## START
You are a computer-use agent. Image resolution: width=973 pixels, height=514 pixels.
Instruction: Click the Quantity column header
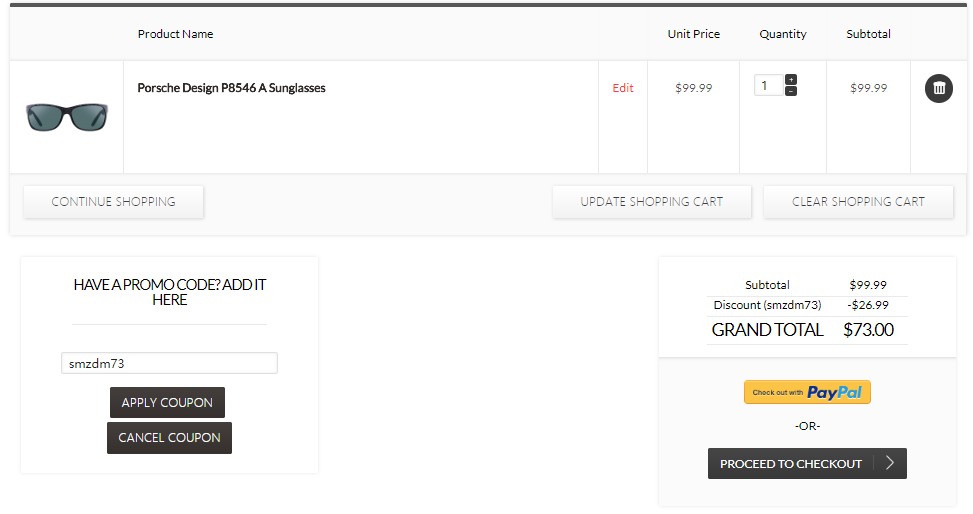(x=783, y=35)
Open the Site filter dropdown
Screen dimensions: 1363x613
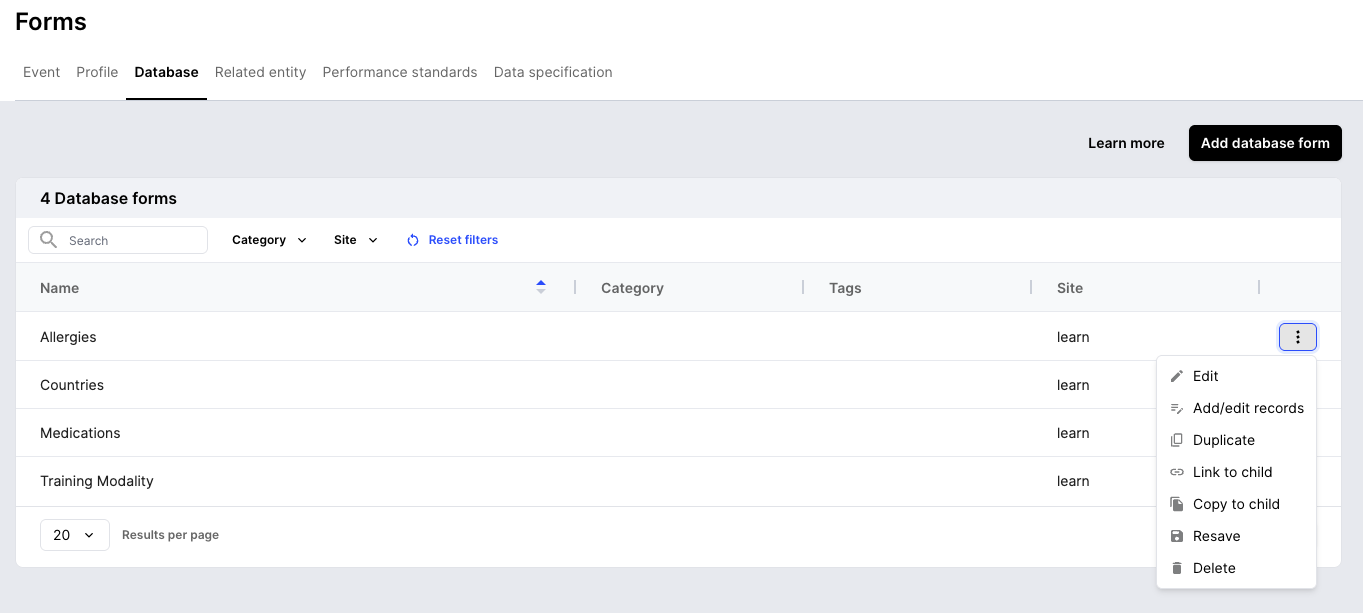click(355, 240)
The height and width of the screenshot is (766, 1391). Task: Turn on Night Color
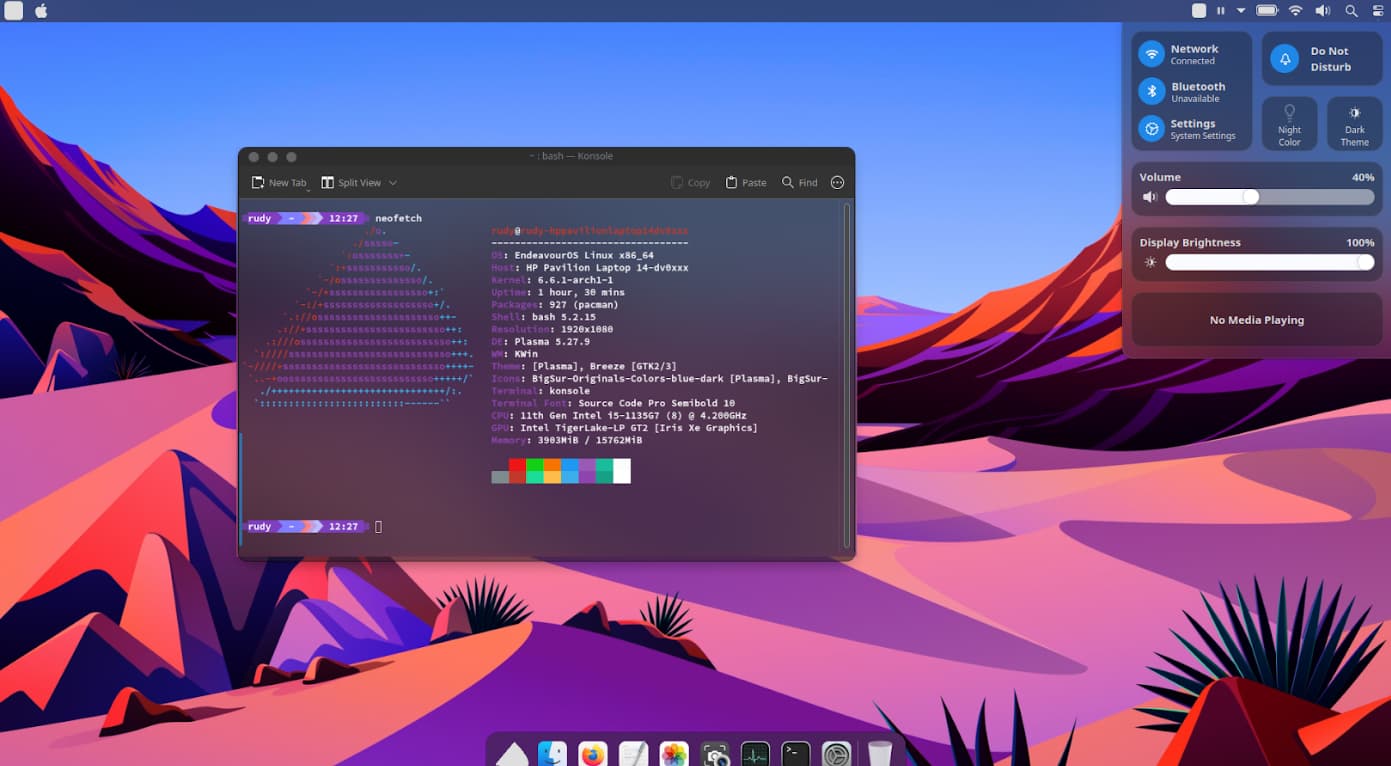pyautogui.click(x=1289, y=123)
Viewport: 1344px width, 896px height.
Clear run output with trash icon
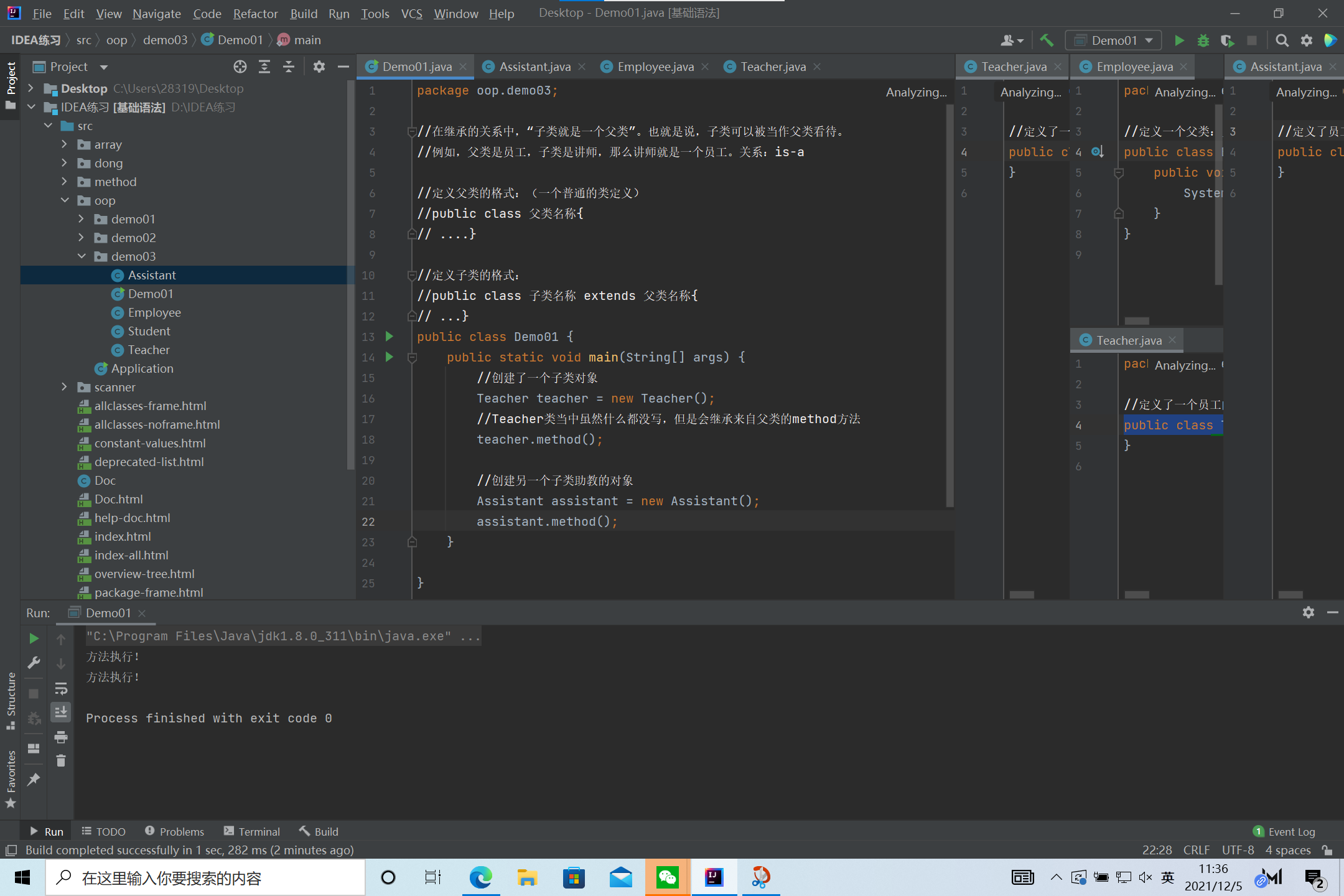click(x=61, y=760)
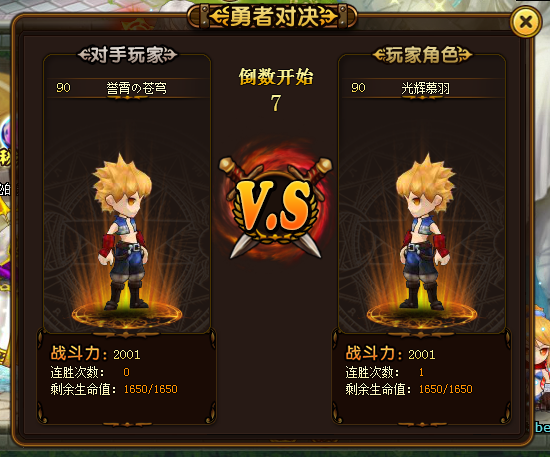Select the player character avatar on right
The width and height of the screenshot is (550, 457).
coord(425,232)
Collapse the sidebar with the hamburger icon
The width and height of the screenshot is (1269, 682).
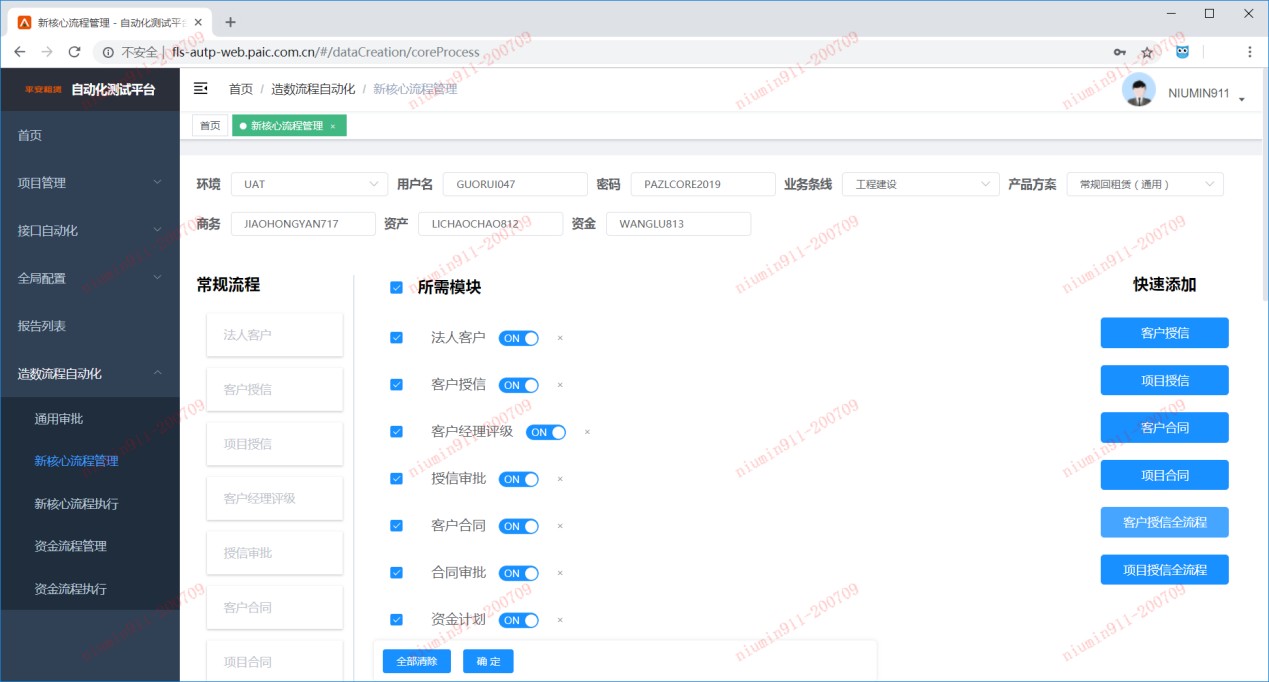(x=200, y=89)
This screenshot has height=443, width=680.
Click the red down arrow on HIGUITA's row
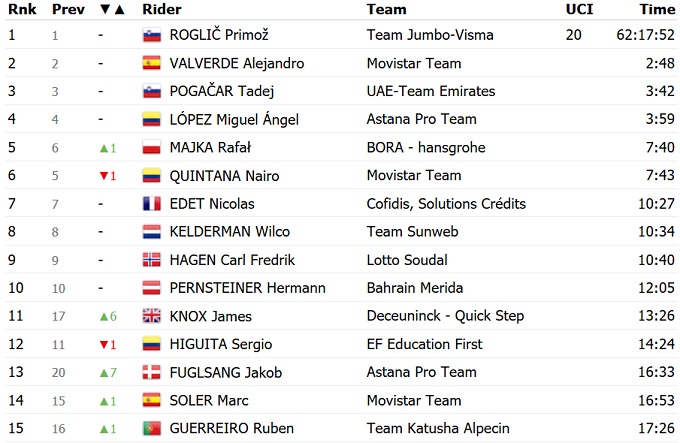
## END
**Task to carry out:** Print the text of every entry above verbatim, in its original order and line breaks, and omit the pictures.

**Result for this task:**
You are a computer-use agent. Image resolution: width=973 pixels, height=514 pixels.
Instruction: Click the Quantity column header
(x=783, y=35)
Open the Site filter dropdown
Screen dimensions: 1363x613
click(355, 240)
The height and width of the screenshot is (766, 1391). Task: Turn on Night Color
pyautogui.click(x=1289, y=123)
Viewport: 1344px width, 896px height.
Clear run output with trash icon
click(x=61, y=760)
Select the player character avatar on right
The width and height of the screenshot is (550, 457).
coord(425,232)
Collapse the sidebar with the hamburger icon
The width and height of the screenshot is (1269, 682).
(x=200, y=89)
This screenshot has height=443, width=680.
Click the red down arrow on HIGUITA's row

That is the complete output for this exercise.